For the past many years, my husband and I have agreed to not exchange gifts for Christmas. Usually as the holiday approached, one of us (most usually me) would succumb to the commercialized holiday cheer and ask, “No, seriously, what do you want for Christmas?” A discussion, a suggestion or two, a not-so-vague hint and on Christmas morning there would be shiny wrapped presents for both of us under the tree. With a few… maybe one or two… exceptions, the shiny wrapped presents were exactly what had been discussed, suggested, hinted. Don’t get me wrong, the opening of the presents and the thank you’s after were sweet and genuine and appreciated.
I’m not trying to throw my hubby under the bus at all… there is no bus to throw him under really. But those Christmas present exchanges were basically a compromise – a merging of our two very different gift-giving selves. I would love to give gigantic, over-the-top, super-surprise gifts every year! (!!!) I would probably, easily, bankrupt us by my gift-giving tendency. My husband, on the other hand, likes to give practical, logical, budget-conscious gifts. (…) He keeps our budget in line. I love this trait of his, I do. Perhaps, though, it took me a Christmas holiday, birthday, and another Christmas to fully appreciate his gift-giving tendency. (“ooooooh… an… external hard drive… for me.”)

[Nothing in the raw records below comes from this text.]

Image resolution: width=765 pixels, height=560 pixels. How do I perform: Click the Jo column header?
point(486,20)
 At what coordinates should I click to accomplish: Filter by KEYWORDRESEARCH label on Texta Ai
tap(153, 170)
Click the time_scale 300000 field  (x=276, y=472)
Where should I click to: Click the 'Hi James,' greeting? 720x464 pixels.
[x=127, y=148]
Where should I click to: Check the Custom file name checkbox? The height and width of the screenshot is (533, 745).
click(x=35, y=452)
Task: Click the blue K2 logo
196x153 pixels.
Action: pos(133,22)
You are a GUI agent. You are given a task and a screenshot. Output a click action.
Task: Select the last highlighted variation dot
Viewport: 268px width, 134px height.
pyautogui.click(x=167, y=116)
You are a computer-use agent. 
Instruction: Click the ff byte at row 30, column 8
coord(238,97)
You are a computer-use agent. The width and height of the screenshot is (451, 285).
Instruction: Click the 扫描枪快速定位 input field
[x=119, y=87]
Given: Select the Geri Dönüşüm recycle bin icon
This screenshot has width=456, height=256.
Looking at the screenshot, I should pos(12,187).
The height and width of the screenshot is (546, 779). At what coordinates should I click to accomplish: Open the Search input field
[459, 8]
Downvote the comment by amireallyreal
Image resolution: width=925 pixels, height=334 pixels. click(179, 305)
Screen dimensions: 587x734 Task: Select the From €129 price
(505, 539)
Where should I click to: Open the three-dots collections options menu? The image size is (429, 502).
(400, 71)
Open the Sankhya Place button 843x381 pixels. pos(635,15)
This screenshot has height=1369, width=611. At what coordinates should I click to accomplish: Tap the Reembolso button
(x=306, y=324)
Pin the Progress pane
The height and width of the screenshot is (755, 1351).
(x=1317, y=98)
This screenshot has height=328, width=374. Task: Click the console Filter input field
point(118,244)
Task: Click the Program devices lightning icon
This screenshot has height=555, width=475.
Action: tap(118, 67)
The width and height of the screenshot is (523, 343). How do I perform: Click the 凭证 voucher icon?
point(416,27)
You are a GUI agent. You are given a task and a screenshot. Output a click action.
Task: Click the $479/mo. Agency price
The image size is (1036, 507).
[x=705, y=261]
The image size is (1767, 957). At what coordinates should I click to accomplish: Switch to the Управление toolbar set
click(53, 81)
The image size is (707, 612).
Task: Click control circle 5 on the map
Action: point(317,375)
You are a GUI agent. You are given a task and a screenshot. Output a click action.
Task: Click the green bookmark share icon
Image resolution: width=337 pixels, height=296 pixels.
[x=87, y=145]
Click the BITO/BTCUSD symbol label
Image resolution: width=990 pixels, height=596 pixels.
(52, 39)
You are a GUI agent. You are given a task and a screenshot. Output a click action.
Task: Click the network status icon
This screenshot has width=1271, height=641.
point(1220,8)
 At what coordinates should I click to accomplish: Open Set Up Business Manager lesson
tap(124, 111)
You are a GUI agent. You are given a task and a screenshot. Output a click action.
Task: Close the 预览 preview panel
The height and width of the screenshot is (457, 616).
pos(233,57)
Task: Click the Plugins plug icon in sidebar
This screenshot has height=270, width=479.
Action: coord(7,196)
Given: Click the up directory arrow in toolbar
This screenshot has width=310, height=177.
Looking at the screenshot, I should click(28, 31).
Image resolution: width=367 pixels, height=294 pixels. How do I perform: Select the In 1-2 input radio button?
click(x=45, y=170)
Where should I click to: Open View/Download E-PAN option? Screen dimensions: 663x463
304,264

Well, this year. Christmas of 2014… something happened. We barely talked about what we wanted. I suggested an arm band for my phone. Practical, logical, budget-conscious. I was looking forward to it! And I got it. But it was from my son. And this is the shiny wrapped present from my husband this year…..
Whaaaaaaat?! That is not practical, logical, nor budget-conscious. I was S.H.O.C.K.E.D. and then I was M.O.R.T.I.F.I.E.D. For you see, this is the shiny wrapped present I gave to my husband this year….
Nooooooooo. Yes. I gave him a deck of cards. Not fun ones, either. Bicycle ones (granted, they are “jumbo” but I didn’t even download the free app). Those are not gigantic, over-the-top, or super-surprisey. Those are not the gift you want to give when you receive a Tiffany-blue Tiffany box.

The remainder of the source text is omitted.